━━ Passage provided
He added that the volume of container traffic in Ghana continues to grow significantly, from about 800,000 containers previously to more than 1.5 million containers by July 2025, with projections to exceed two million TEUs (Twenty-foot Equivalent Units) by the end of the year.
The Ghana Transport and Logistics Fair, organised by the Ministry of Transport in collaboration with Digital Eye, was held under the theme: “Resetting Transport Sector for Connectivity, Innovation and Investment.” The event sought to attract investment, promote collaboration, and showcase innovation to advance Ghana’s transport and logistics industry.
Mr Awingobit commended the government for its efforts in digitalising port operations, which he said had improved efficiency, reduced clearance time, and minimised demurrage costs. “We have top-notch technology and IT solutions that have transformed cargo clearance. What used to take two weeks or more now takes just a few days. If you still pay demurrage, then it’s your fault,” he remarked.
Meanwhile, Mr Eric Dunebo Ang-numbaala, Planning Officer at the Ghana Maritime Authority (GMA), reiterated the Authority’s commitment to transforming Ghana’s ports into smart and green ports. He said the GMA had embarked on several initiatives, including the development of a National Action Plan on Green Shipping, to position Ghana as a leader in maritime sustainability and green transition within the subregion.
A smart or green port incorporates advanced technologies and sustainable practices to reduce environmental impact, enhance efficiency, and improve overall operational performance.
━━━━
━━ Records provided
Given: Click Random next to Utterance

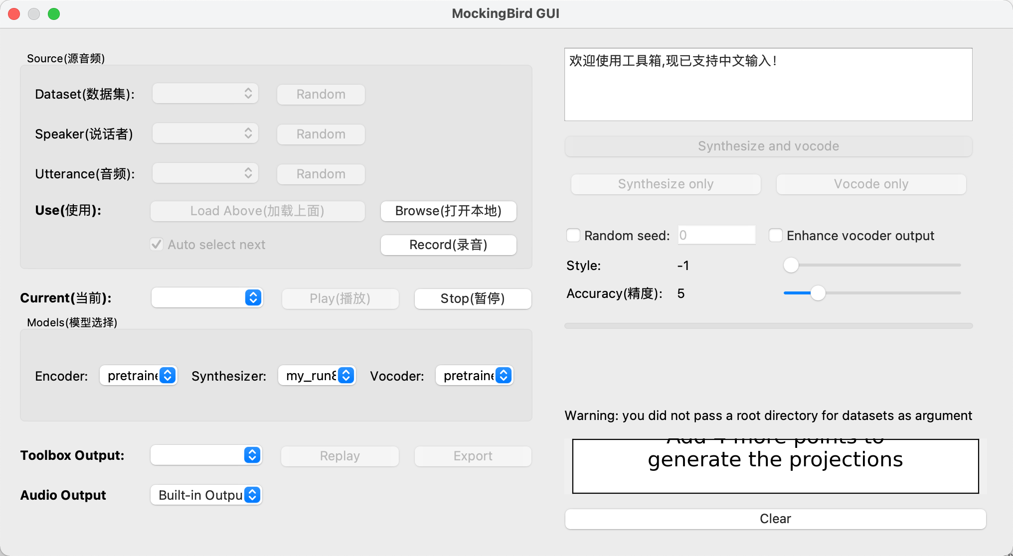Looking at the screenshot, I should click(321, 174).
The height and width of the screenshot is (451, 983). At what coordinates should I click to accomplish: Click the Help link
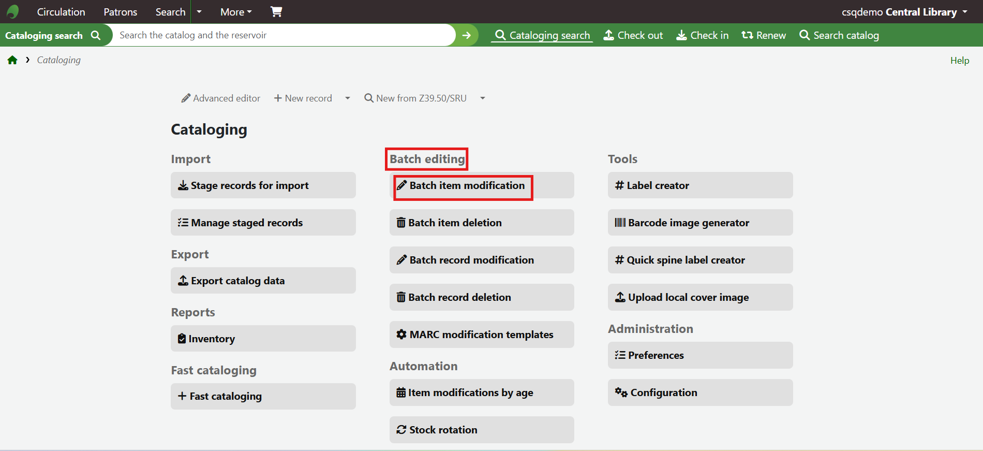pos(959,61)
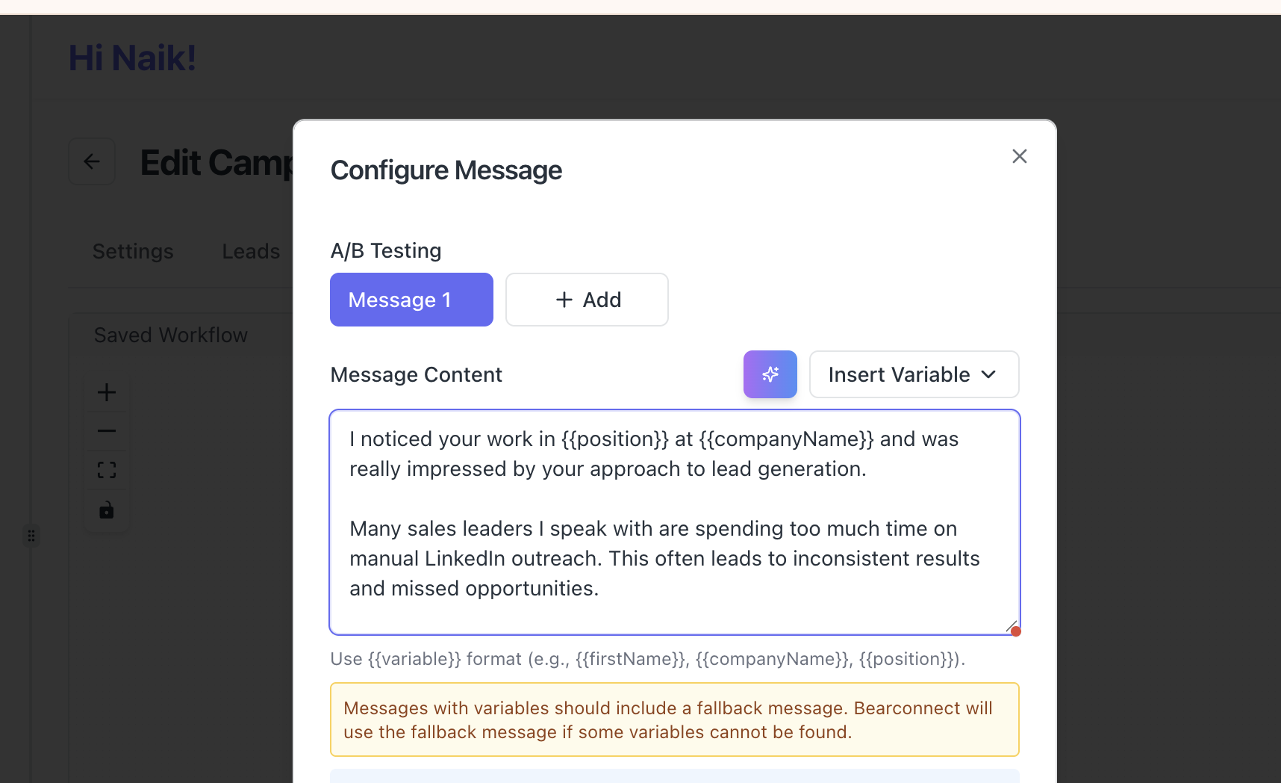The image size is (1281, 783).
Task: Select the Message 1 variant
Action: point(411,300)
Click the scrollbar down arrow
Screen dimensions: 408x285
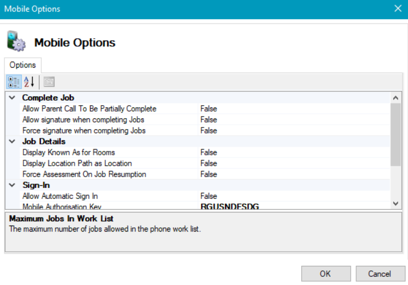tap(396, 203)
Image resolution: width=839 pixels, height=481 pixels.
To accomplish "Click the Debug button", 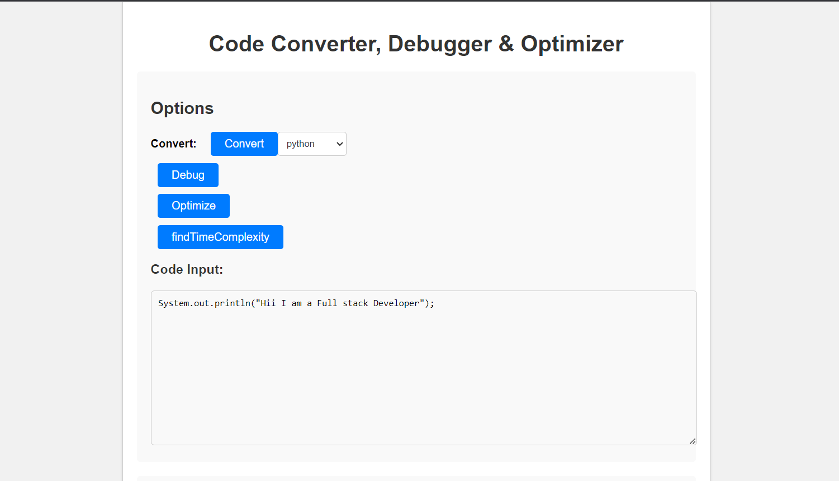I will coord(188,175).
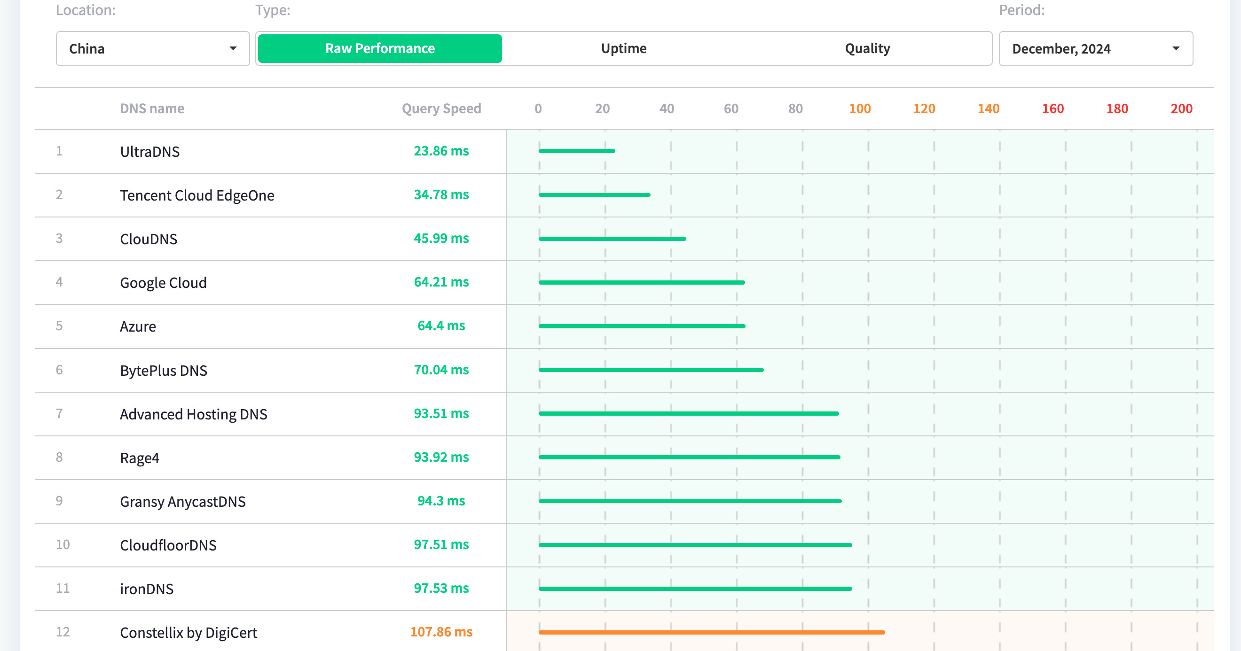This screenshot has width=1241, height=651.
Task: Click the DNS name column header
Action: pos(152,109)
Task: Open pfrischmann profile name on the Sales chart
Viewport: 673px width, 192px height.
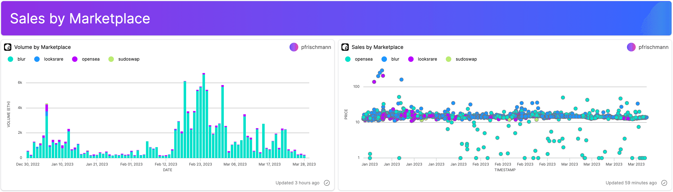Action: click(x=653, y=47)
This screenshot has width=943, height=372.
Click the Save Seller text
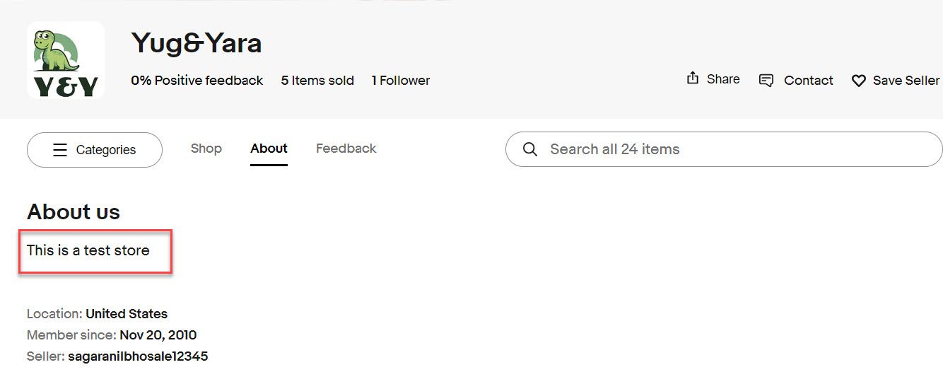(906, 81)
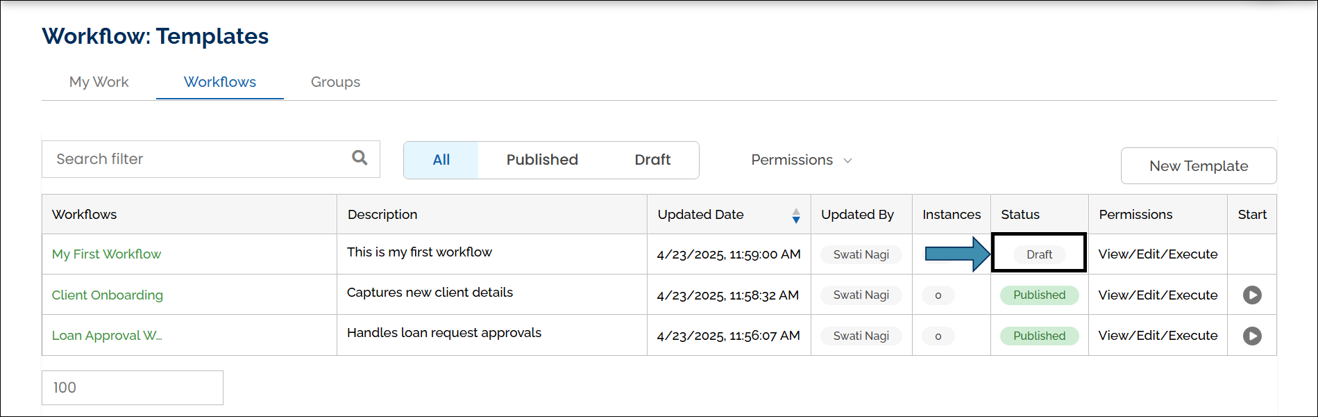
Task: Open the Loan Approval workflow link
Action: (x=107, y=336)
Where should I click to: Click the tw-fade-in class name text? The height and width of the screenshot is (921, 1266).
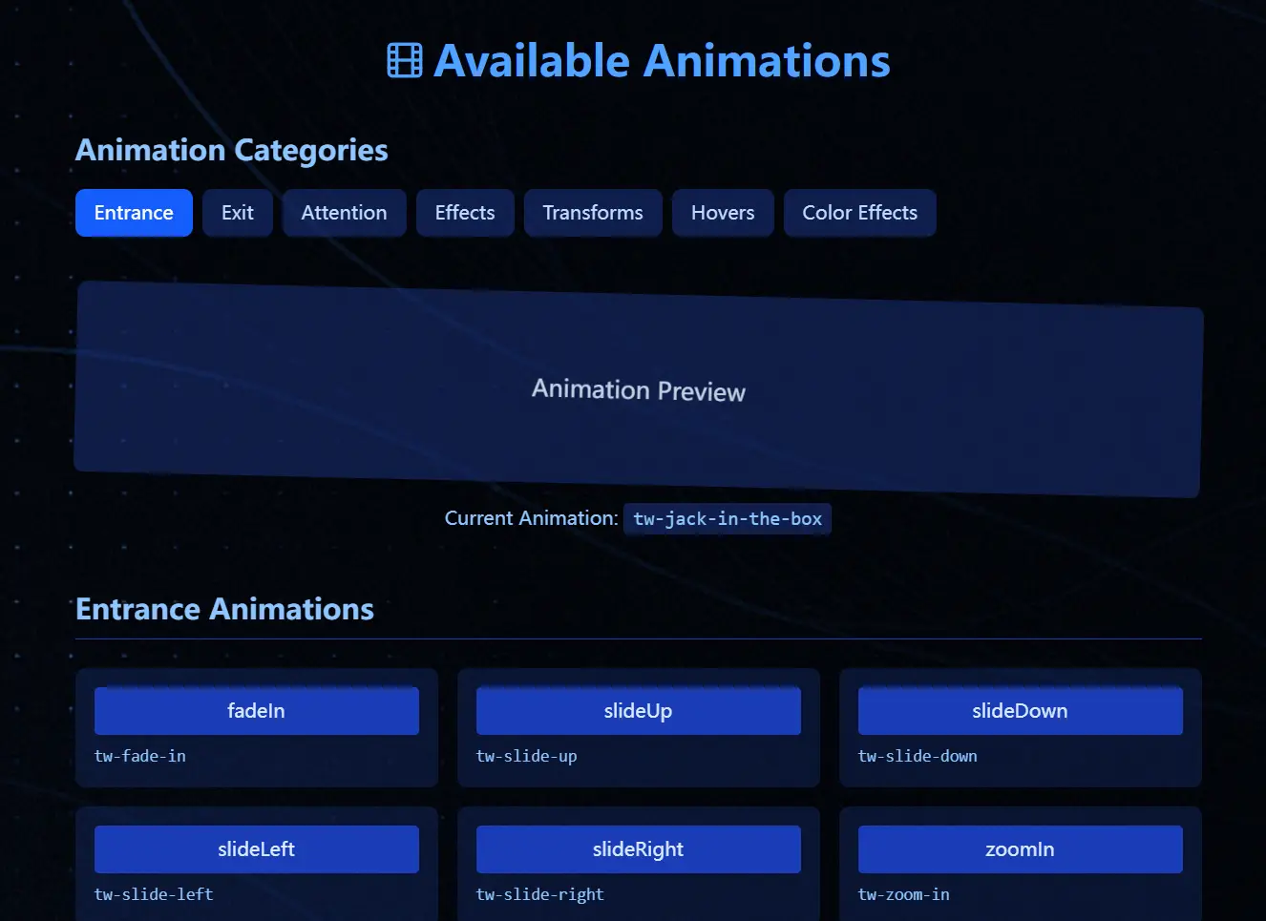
━━━━
Extract the part of the Ghana transport passage that opens with the words containing "He added that" and closes with "of the year.", copying it exactly. The rows have no connection to the Ghana transport passage.

He added that the volume of container traffic in Ghana continues to grow significantly, from about 800,000 containers previously to more than 1.5 million containers by July 2025, with projections to exceed two million TEUs (Twenty-foot Equivalent Units) by the end of the year.